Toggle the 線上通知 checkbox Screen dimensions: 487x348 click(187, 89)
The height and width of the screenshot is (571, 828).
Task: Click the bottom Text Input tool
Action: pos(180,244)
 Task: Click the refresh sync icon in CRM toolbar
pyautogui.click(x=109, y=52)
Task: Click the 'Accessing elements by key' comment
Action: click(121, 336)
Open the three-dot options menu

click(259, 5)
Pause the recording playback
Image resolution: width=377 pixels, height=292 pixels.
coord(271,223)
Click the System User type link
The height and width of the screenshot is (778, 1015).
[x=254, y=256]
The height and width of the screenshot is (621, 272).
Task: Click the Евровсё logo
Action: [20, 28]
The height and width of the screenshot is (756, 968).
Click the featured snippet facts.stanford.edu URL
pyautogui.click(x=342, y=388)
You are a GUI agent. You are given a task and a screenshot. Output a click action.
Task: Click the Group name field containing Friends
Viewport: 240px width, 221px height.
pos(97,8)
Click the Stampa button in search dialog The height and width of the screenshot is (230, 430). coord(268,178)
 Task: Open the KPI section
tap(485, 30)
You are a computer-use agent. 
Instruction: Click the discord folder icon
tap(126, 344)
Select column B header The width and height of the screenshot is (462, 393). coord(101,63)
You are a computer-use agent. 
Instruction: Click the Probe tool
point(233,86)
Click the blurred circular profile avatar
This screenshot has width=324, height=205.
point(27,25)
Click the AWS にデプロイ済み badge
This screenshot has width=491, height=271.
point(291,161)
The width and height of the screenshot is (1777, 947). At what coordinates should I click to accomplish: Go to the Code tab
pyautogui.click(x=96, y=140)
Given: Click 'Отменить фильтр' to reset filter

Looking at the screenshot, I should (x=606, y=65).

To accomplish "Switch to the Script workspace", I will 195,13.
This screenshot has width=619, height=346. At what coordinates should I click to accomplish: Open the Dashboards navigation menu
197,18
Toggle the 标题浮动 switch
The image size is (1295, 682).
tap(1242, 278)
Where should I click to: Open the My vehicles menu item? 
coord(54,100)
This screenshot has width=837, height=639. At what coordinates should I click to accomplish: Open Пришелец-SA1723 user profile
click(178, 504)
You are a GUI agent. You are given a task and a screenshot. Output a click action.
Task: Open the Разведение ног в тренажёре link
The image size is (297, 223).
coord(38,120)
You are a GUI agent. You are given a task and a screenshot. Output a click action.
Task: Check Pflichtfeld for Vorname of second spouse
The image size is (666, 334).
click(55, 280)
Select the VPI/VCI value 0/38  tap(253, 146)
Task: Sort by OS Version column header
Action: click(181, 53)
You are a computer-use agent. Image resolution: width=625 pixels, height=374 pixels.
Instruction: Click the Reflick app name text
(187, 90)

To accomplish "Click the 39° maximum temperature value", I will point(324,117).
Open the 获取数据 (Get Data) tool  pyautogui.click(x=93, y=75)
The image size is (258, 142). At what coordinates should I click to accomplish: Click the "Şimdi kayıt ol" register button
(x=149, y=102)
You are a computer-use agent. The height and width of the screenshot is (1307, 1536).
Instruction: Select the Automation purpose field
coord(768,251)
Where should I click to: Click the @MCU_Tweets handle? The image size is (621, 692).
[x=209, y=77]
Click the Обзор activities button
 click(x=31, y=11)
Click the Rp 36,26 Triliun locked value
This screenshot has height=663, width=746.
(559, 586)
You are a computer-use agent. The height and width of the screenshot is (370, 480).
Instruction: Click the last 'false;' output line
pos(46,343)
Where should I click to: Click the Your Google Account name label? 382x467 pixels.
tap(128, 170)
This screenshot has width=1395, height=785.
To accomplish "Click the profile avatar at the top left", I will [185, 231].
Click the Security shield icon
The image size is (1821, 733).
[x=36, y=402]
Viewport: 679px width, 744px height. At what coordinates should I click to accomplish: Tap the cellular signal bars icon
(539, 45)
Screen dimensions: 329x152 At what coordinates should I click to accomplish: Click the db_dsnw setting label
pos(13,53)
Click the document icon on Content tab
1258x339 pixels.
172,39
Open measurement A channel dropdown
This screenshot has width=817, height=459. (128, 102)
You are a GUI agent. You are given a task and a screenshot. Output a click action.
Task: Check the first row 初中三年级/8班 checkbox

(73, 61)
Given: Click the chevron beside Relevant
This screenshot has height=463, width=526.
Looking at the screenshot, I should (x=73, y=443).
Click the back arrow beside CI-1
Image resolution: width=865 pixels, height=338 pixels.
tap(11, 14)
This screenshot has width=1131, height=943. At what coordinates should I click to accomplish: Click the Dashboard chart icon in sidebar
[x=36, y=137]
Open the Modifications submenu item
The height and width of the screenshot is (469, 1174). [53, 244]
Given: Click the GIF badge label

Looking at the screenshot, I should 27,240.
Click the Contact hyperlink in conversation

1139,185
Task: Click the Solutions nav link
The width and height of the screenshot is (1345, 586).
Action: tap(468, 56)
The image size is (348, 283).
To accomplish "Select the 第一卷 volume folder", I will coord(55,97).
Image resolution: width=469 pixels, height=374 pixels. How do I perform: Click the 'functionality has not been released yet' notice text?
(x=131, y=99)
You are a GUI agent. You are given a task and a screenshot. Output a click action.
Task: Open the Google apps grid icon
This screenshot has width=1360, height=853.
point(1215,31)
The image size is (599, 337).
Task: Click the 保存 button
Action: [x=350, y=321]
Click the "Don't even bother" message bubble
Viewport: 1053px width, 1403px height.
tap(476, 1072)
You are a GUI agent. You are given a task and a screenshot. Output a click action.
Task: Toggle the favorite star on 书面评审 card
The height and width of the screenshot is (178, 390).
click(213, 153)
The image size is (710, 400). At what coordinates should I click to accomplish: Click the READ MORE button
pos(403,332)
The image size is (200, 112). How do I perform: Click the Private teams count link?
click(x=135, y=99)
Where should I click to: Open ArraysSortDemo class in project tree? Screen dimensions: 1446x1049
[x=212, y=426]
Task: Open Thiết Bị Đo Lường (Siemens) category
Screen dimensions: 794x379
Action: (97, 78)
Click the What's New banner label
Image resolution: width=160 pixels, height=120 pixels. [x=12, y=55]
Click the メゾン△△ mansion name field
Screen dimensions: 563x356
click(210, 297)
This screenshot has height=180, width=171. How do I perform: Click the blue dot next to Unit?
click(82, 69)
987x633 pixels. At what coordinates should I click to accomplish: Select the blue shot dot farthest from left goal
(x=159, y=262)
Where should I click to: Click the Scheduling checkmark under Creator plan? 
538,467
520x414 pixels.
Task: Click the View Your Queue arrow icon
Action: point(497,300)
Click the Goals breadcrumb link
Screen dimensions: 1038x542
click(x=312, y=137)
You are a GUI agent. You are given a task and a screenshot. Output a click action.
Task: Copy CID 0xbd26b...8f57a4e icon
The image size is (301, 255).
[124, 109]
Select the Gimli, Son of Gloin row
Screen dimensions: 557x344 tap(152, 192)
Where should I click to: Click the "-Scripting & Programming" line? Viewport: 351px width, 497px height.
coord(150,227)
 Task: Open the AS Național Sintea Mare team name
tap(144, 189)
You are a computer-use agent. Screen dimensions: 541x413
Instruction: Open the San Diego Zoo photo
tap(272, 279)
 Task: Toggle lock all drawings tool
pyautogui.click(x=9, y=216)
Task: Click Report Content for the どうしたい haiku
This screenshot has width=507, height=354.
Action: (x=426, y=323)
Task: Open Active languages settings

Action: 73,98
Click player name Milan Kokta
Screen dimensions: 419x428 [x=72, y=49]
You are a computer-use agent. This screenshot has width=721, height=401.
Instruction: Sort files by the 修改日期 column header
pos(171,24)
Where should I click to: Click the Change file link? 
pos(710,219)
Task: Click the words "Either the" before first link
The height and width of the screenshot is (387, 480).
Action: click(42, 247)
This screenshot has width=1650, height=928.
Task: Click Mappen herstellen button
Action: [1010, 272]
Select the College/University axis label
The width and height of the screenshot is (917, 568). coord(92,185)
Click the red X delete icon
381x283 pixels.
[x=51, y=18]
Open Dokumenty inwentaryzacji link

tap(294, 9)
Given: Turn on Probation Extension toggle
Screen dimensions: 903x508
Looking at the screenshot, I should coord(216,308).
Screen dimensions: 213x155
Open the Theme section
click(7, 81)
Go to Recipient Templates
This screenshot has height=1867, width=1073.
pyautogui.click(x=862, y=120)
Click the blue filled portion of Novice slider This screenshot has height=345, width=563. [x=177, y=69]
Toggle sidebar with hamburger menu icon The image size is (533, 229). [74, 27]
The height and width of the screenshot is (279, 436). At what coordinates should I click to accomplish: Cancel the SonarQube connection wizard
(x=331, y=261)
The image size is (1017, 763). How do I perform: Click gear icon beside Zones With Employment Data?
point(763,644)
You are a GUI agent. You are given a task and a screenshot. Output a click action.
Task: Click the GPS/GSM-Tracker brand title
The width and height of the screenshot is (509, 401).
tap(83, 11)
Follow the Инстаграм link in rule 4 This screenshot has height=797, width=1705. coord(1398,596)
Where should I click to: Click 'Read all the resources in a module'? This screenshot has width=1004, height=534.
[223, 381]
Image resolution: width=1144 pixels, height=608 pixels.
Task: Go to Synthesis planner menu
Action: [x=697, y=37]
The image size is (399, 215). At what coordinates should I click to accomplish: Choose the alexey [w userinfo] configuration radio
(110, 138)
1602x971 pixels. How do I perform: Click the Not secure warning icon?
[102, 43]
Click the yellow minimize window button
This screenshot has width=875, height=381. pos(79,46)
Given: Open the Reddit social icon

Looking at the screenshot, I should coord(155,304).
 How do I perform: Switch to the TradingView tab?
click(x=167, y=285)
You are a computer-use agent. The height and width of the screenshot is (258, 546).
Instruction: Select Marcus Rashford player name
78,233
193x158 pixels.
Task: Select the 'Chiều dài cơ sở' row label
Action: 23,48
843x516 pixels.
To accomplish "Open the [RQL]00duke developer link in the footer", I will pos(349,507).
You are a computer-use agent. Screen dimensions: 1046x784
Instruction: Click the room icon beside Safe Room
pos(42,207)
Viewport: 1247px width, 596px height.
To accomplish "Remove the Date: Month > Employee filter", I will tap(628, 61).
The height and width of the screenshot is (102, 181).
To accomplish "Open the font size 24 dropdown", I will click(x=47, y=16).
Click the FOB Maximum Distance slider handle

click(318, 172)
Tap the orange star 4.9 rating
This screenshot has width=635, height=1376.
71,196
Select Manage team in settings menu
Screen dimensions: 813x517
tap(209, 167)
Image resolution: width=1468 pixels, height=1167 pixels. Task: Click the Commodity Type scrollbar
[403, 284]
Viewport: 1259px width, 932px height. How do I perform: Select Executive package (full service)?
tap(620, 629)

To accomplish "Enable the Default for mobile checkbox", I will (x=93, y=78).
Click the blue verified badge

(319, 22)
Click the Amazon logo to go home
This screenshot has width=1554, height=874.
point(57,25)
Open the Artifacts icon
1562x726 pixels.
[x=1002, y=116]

━━━━

_What needs to be done_:
Extract from the data every line where "avatar" shows up.

_Answer to this task_:
Click the blurred circular profile avatar
To accomplish "Click the profile avatar at the top left", I will [185, 231].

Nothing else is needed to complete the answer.